Task brief -
Give back every record below in full and exactly, but without a single image.

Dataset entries
====

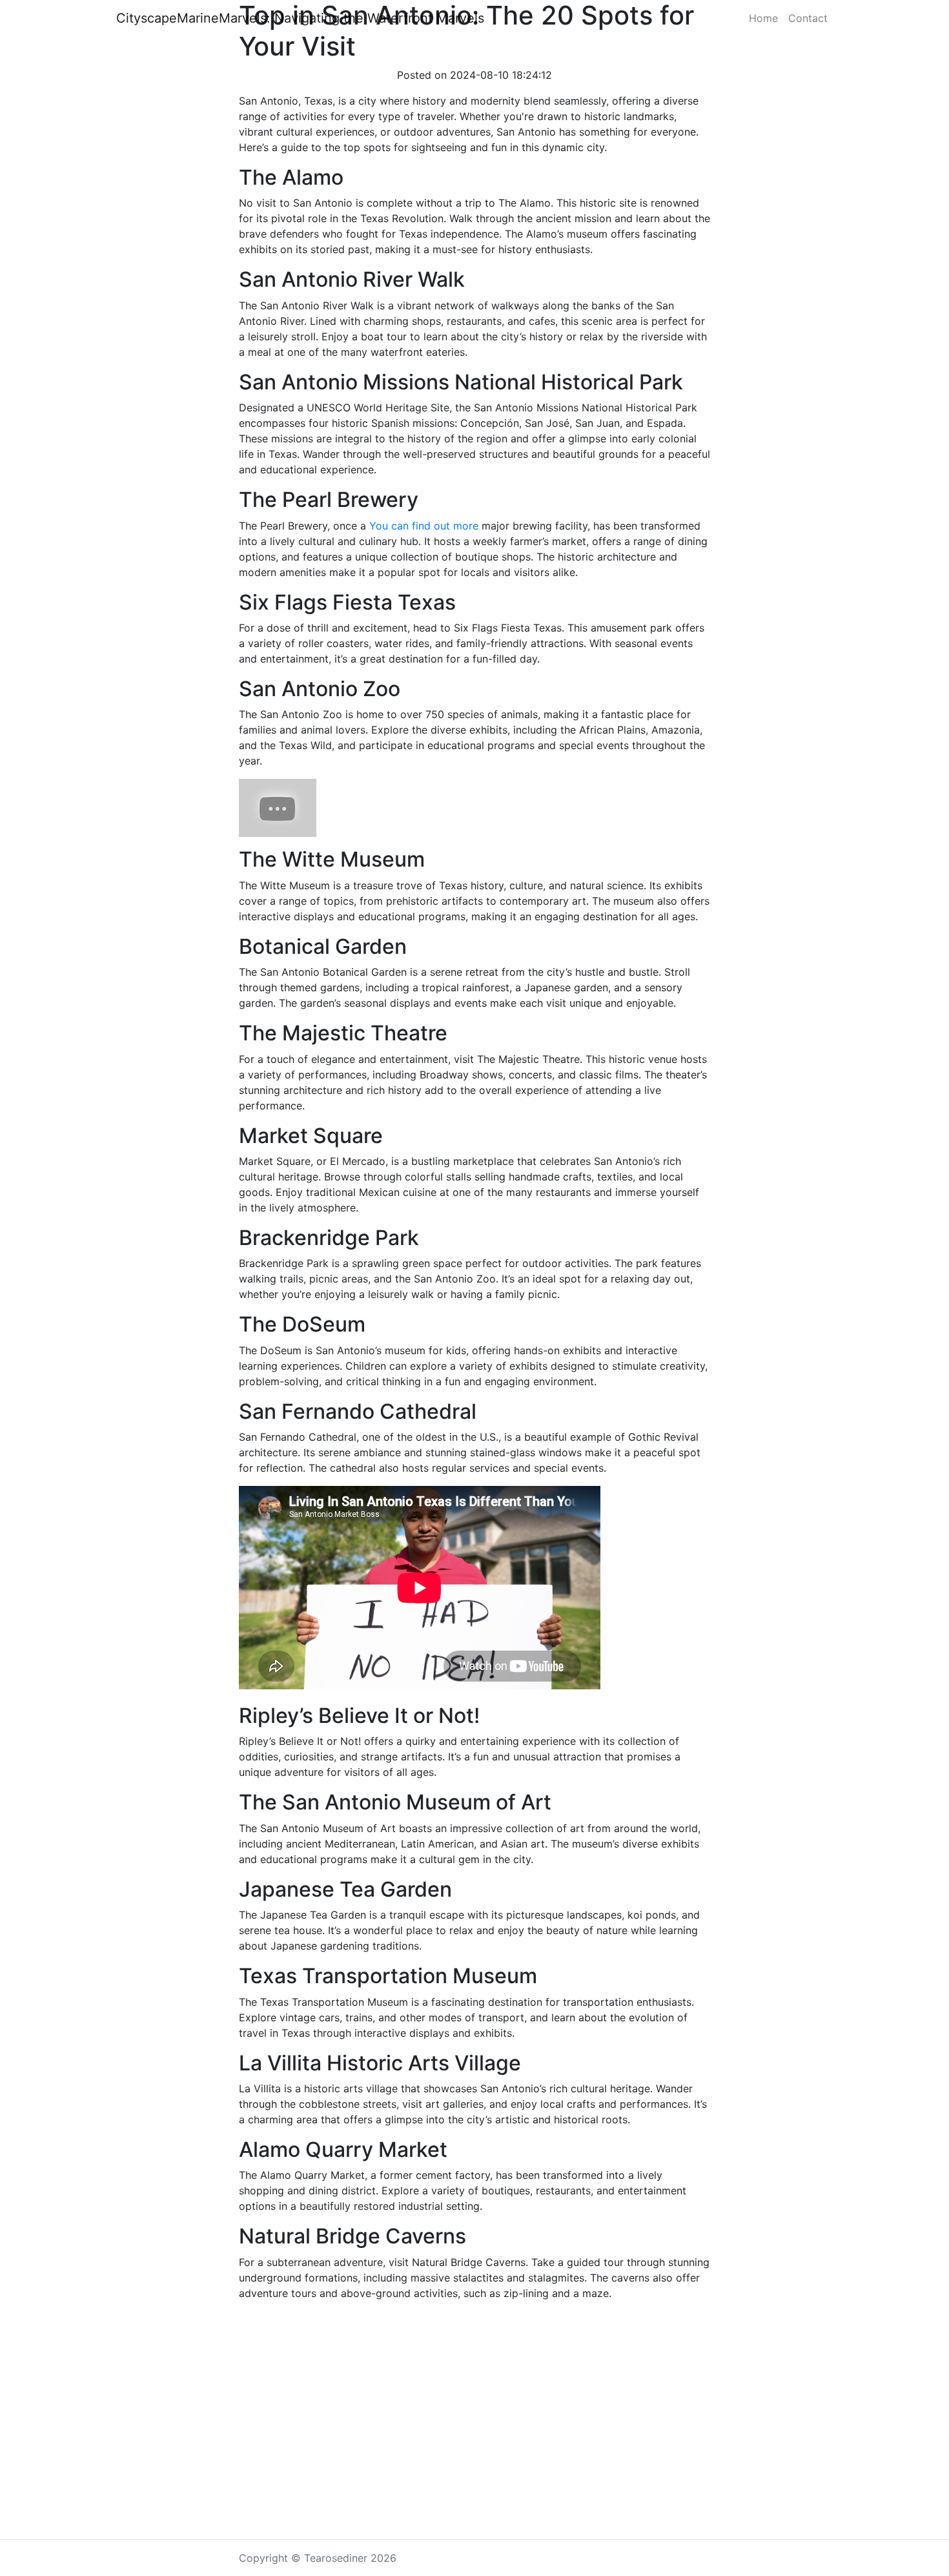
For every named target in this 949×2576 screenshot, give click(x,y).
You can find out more (423, 525)
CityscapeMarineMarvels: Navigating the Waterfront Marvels (300, 18)
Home (763, 18)
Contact (808, 18)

====

Answer area -
For every named target in this 949×2576 screenshot, give click(x,y).
You can find out more (423, 525)
CityscapeMarineMarvels: Navigating the Waterfront Marvels (300, 18)
Home (763, 18)
Contact (808, 18)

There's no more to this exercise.